TEXT EXCERPT Block Start
Mini-Assignment 11

Questions

Familiarize yourself with the codebook for the Saratoga Houses dataset (codebook below) and then import/load the Saratoga Houses dataset.

Question 1: Construct a regression equation that allows you to predict price from number of bathrooms. How can you specifically explain the relationship between number of bathrooms and house price?

Question 2: Does the regression equation allow us to establish causation between number of bathrooms and price of house?

Question 3: Why might living area be considered as a possible confounding variable for the relationship between number of bathrooms and house price?

Question 4: Construct a multiple regression equation to test whether number of bathrooms are significantly associated with price after controlling for living area. After controlling for living area, is there a significant association between number of bathrooms and house price?

Question 5: Based on your findings – Does living area confound the relationship between number of bathrooms and house price?

Familiarize yourself with the codebook for the StudentHealth dataset (codebook below) and then import/load the data.

Question 6: Determine the mean weight of students based on major.

Question 7: Now construct a regression equation with weight as your response variable and major as your explanatory variable. What does the regression equation tell us about how the mean weight of Nursing majors and Engineering majors compare?

Question 8: Now, find the proportion of each major who are male and female (HINT: Look at the translation syntax for bivariate C->C). What proportion of Nursing majors are female? What proportion of Engineering majors are female?

Question 9: Why might gender be a possible confounding variable?

Question 10: Construct the appropriate model to determine whether weight and major are significantly associated after controlling for gender. Are major and weight significantly associated after controlling for gender?
TEXT EXCERPT Block End
RECORDS SHOWN Block Start
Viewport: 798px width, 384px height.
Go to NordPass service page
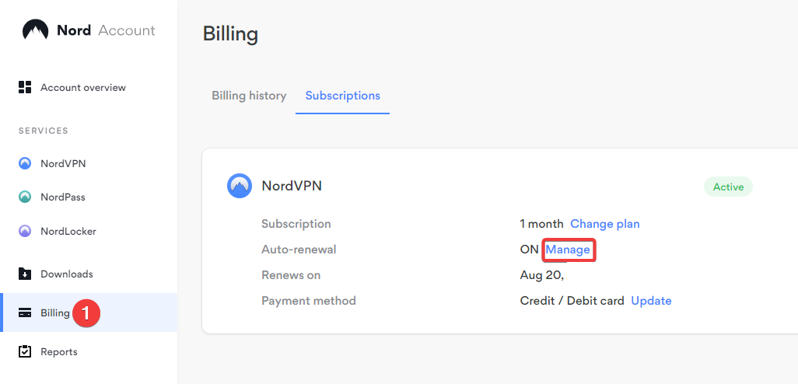pos(62,197)
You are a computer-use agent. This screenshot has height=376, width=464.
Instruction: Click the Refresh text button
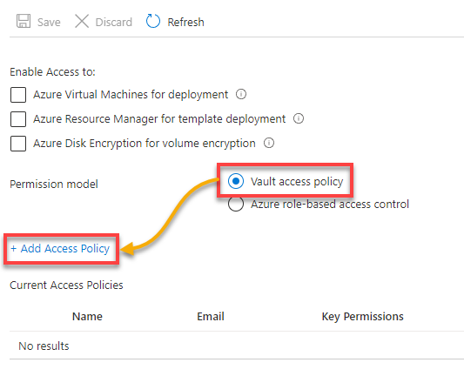pos(185,22)
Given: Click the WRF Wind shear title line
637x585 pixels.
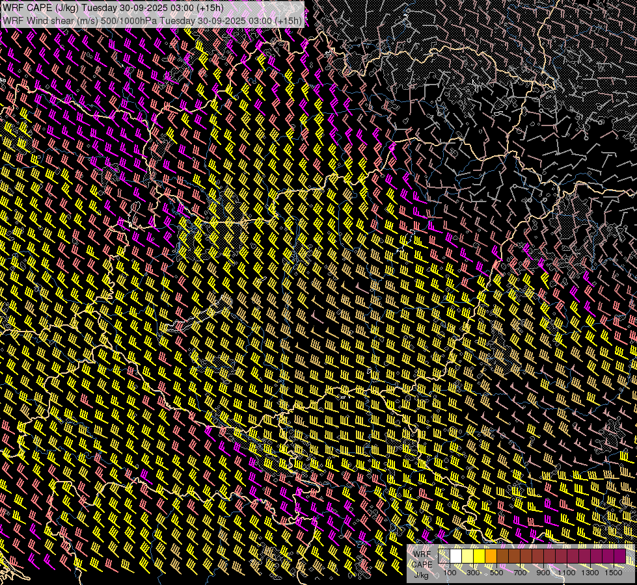Looking at the screenshot, I should [x=152, y=20].
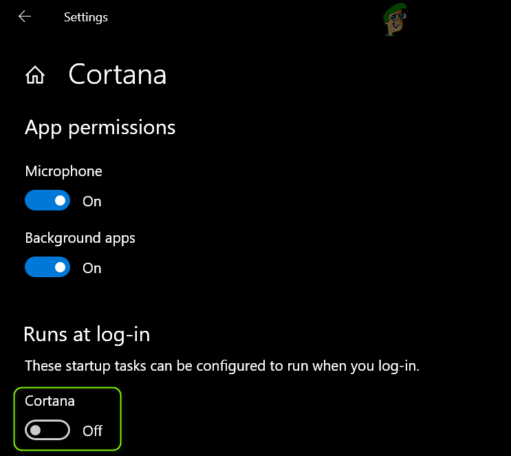Click the cartoon avatar icon in title bar

point(397,17)
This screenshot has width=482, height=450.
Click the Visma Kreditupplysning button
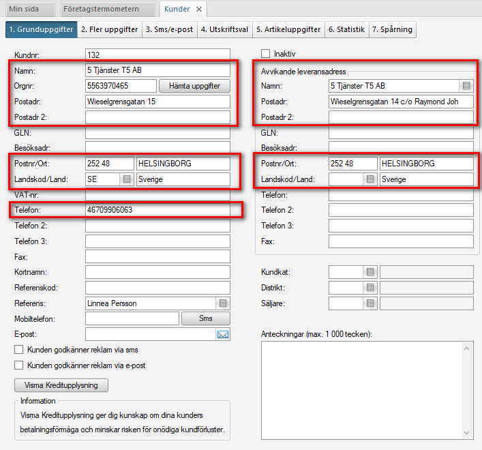point(61,385)
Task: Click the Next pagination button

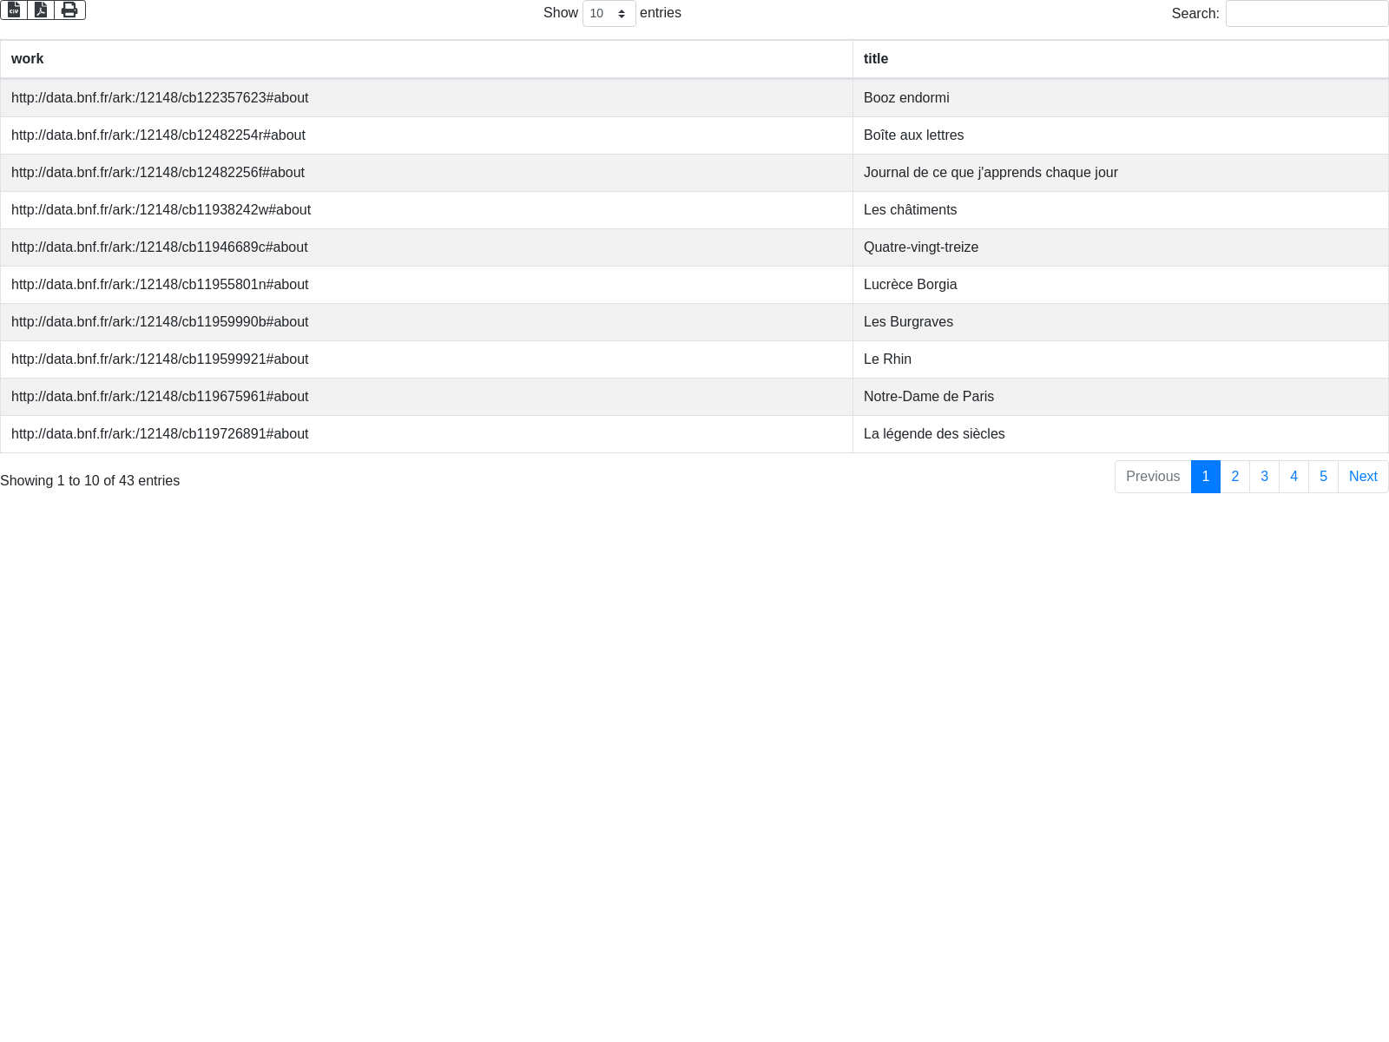Action: 1362,477

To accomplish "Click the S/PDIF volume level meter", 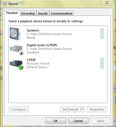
RECORDS SHOWN Block End
> **WORK ORDER**
Reproduce word for word the part of the regression assignment above that opens with the words containing "Question 6: Determine" and closes with "possible confounding variable?".

> **OUTPUT OF THE TASK**
Question 6: Determine the mean weight of students based on major.

Question 7: Now construct a regression equation with weight as your response variable and major as your explanatory variable. What does the regression equation tell us about how the mean weight of Nursing majors and Engineering majors compare?

Question 8: Now, find the proportion of each major who are male and female (HINT: Look at the translation syntax for bivariate C->C). What proportion of Nursing majors are female? What proportion of Engineering majors are female?

Question 9: Why might gender be a possible confounding variable?